[Collected data]
---

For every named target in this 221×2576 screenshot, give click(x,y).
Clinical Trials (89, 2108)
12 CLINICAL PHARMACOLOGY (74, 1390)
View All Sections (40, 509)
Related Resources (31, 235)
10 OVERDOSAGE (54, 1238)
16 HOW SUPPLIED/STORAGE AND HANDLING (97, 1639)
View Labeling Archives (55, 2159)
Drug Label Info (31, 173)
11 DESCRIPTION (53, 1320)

---

* [Task] The answer must be every line of the data that holds the word "View".

* [Solved problem]
View All Sections (40, 509)
View Labeling Archives (55, 2159)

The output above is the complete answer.